If you felt nothing was being done on your behalf then either (i) the directors should be fired or (ii) the managing agent should be fired. The usual problem with the directors is that they are owners like yourself and give their time voluntarily. They are unlikely to want to give their own time and energy (for free) chasing something which only affects you. The managing agent is probably not paid enough, or too lazy, to bother getting into court proceedings. Unfortunately that means if you want things done, you are going to have to do them yourself. This is what you ended up doing. This is what happens with any house owner. Apartments are no different.


----------



## Madangan (21 Feb 2008)

mercman said:


> Madangan - Just reading your post and am unable to understand how you determine this as warped logic. Tell me how would your attitude be if you could hear a constant tap tap from the floor above; or the TV above blasting out constant noise or the noise of very loud water pumps (something like a helicopter landing) at 3 or 4 in the morning when the water system refilled. And if this is what you reckon apartment living is about I suggest you try living in a normal unaffected apartment versus one that has a wooden floor placed over hollow core concrete slabs and 7db water pumps placed on top.
> Then if you find this OK, fair enough.


 
Mercman,
You have misunderstood my post. I did not at any point suggest to you that that you should grin and bear the noise and in fact, for what its worth, I have huge sympathy with you and indeed anyone who finds himself in a similar situation. Noise pollution is a terrible problem and I was not in any way minimising or trivialising it. I fail to see how you could have interpreted my post as suggesting that.

What my post referred to(and all it referred to )was your comment that "there is little point in having a lease at all". My post took you up on that remark and suggested to you that you would/or at least may have been worse off if the lease had been silent as it might have taken you longer than the 8 months you referred to to sort out the problem indeed you may not have been able to sort out the problem at all. If there was no covenant in the lease about wooden floors for example what could you have done i.e on what basis could you have gone to court without a lease prohibiting this? After all I am not aware of there being a prohibition on wooden floors in the law generally unless thereis a prohibition contained in an actual lease as appears to have been the case with your lease.


----------



## mercman (22 Feb 2008)

Madangan, the latter part of your post of last evening summarised the situation correctly. Not only did I have the hasstle of dealing with the owner above, I also had the hasstle of persuading of trying to get the MC to join with me in the proceedings. Hindsight being the best thing in the world, only after the event , but I would have been better off suing the both of them and I would not of been out of pocket, Although I would have ended paying 1/14 of the  part the MC would have had to pay. (I own one of fourteen apartments). The Managing Agent was superb , but can only take instruction from the MC.

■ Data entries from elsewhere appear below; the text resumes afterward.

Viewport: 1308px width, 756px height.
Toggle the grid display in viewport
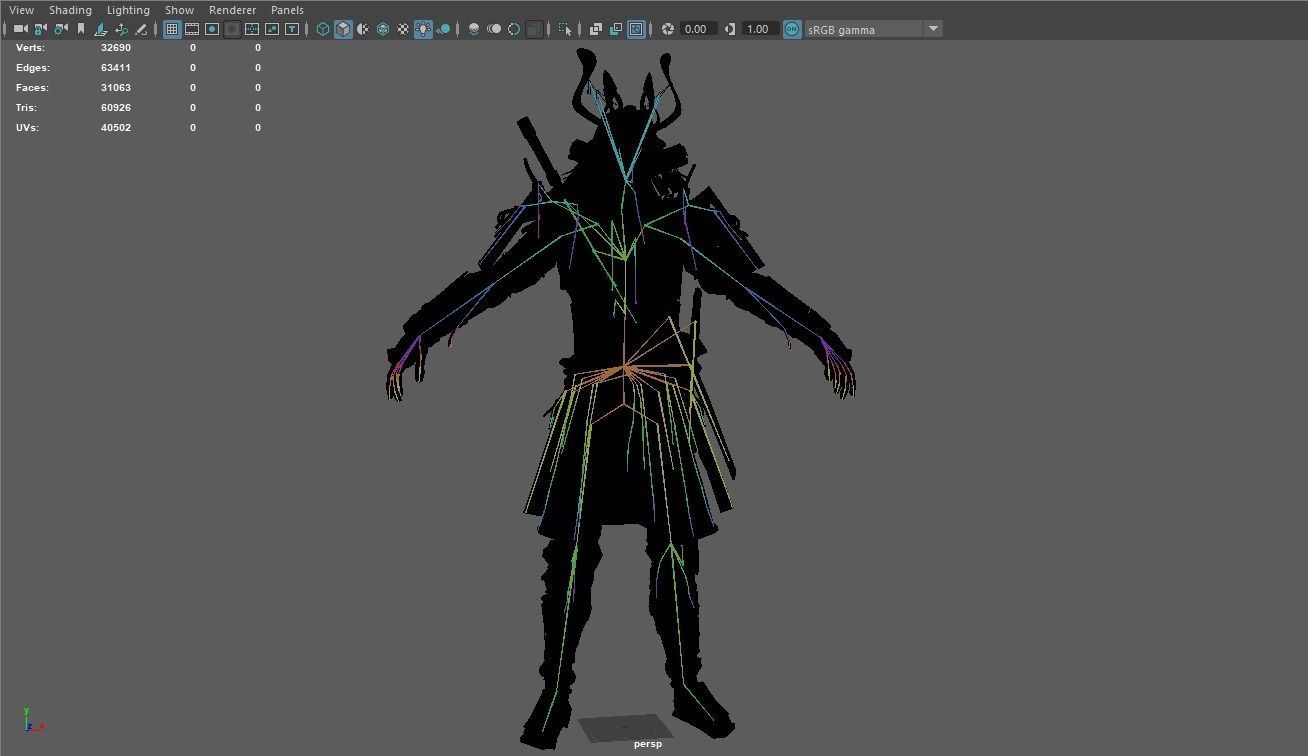[x=172, y=29]
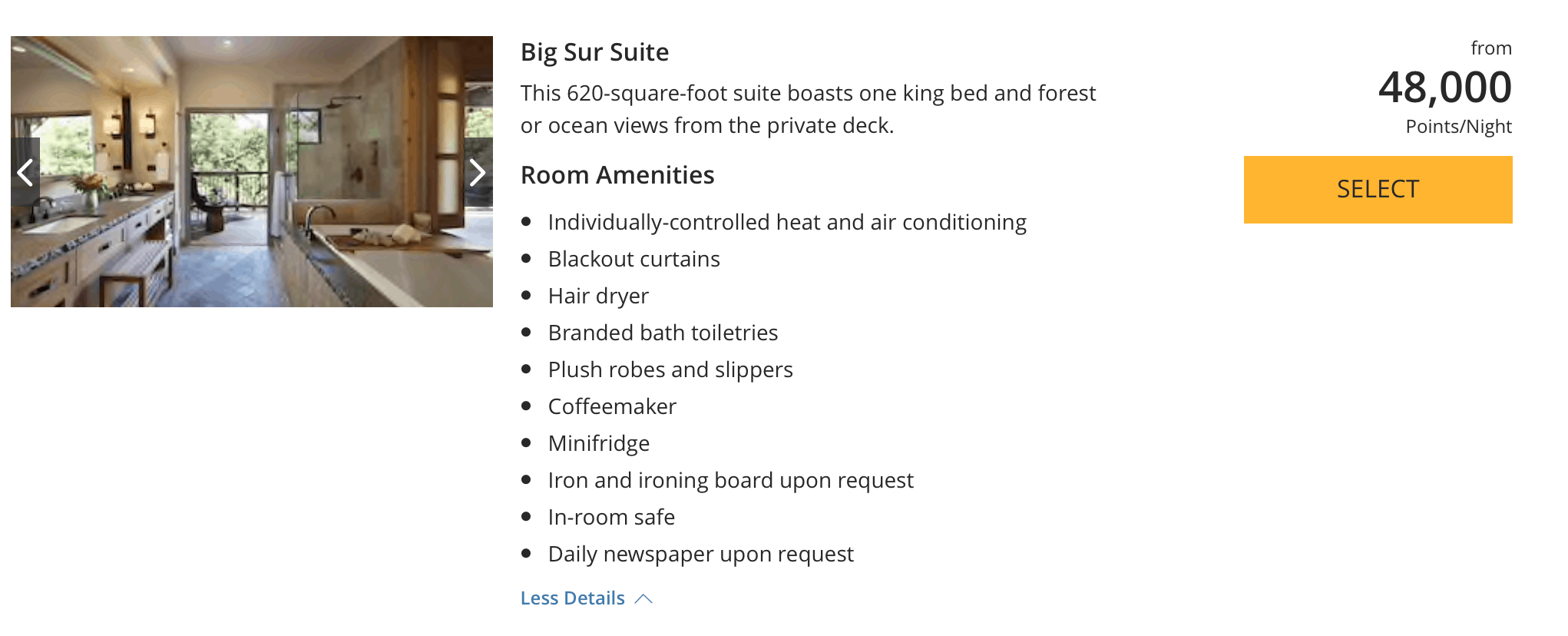Click the upward chevron beside Less Details

tap(644, 599)
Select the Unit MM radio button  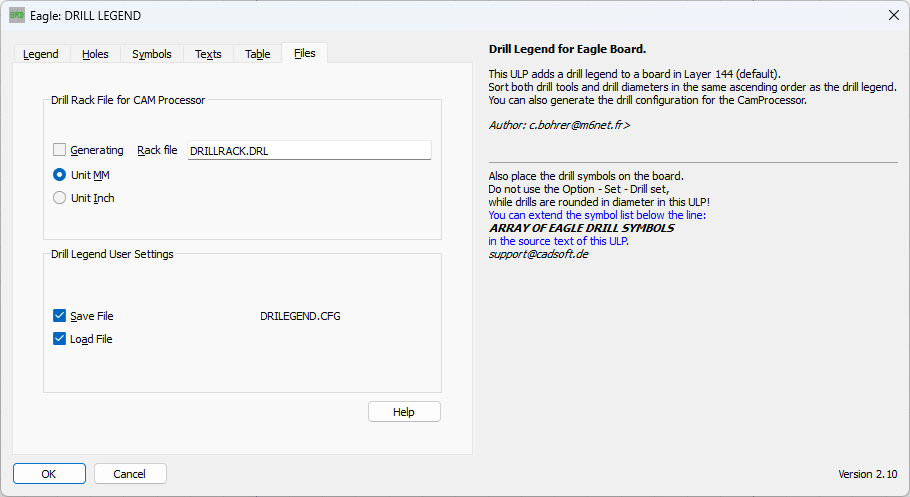click(x=60, y=175)
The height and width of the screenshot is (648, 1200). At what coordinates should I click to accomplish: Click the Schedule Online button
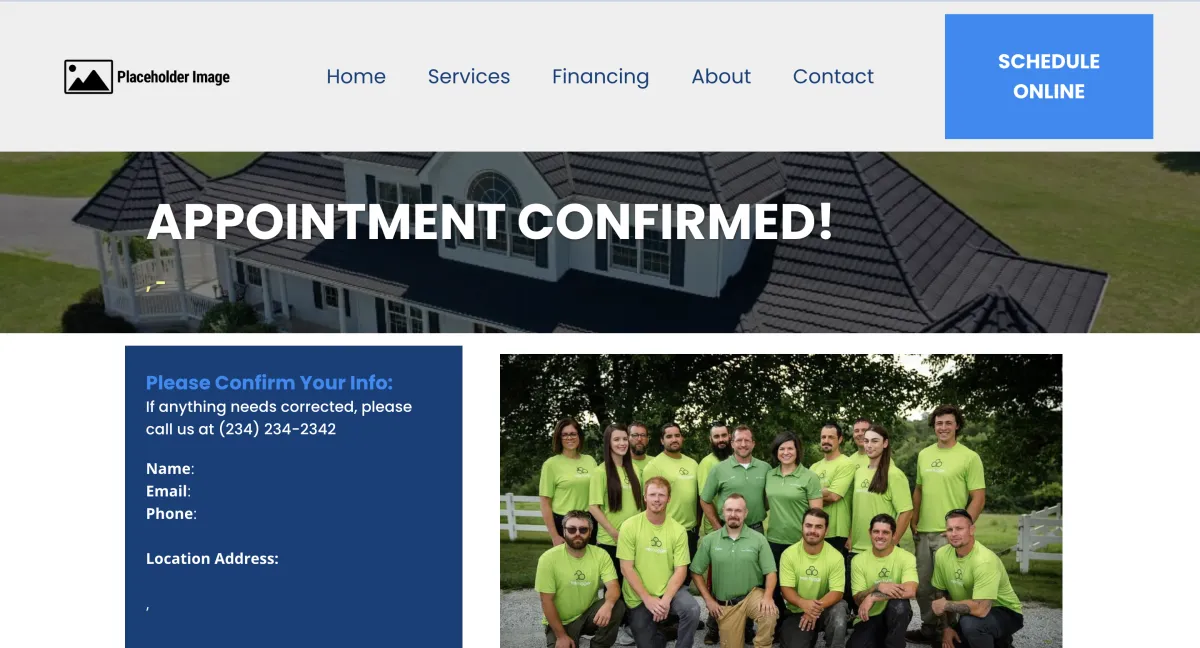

As a word of note to apartment owners that might face a similar problem in the future. If a term of the lease has been broken and the MC sit idly by and do nothing, then use the law to protect your rights. It is a simple issue that if a lease term has been broken and you are the effected party, no matter what the outcome of a vote, you are entitled to justice. And this is the law.


----------



## mercman (17 Jul 2011)

As a follow up to the original post, after near 18 months of trying to have an inspection in the apartment above mine, it was found that the Court Order had been ignored and basically the owner is in breach of the Court Order. But the MC simply refuse to take action against this owner, allowing for the case that the said person is four years without paying his fees.

Maddening to say the least.


----------



## onq (17 Jul 2011)

More and more in public life we see the irrelevancy of the courts system.

That's not knocking the judges or the officers of the Courts.

Some people just seem to laugh and the law.

And get away with it.

ONQ.


----------



## shesells (18 Jul 2011)

The MC should already be taking legal action against the owner for non payment of fees? 

If you are 1/14 of the MC, can you not raise the issue at an AGM? The MC is being negligent, the directors are surely leaving themselves open to action if they don't pursue the problem unit for fees and also for non-compliance with the terms of their lease.

Technically the MC could seek repossession of the property as an ultimate sanction depending on the wording of the lease and the articles of association of the MC. It's worth reading up on these.


----------



## mercman (18 Jul 2011)

Thank you shesells for your post. The MC now want to have sound tests in my apartment rather than working on the breach of the Court order of covering the floors and bathrooms and kitchen. There is a very clear term in the lease which states no weooden floors to be allowed. 

Your last point of repossession of the property is well noted, thanks,


----------



## shesells (18 Jul 2011)

I would be looking at sending a solictors letter to the directors of the MC for neglect of duty..might light a match under them! More money I know but they are supposed to be acting in the best interests of ALL owners and ensuring that lease conditions are complied with.


----------



## zenga (19 Jul 2011)

Just reading this

Every owner has an equal share in the management company so what you are requesting the management company to do is split itself in half and then have one half take the other half to court....doesnt make much sense.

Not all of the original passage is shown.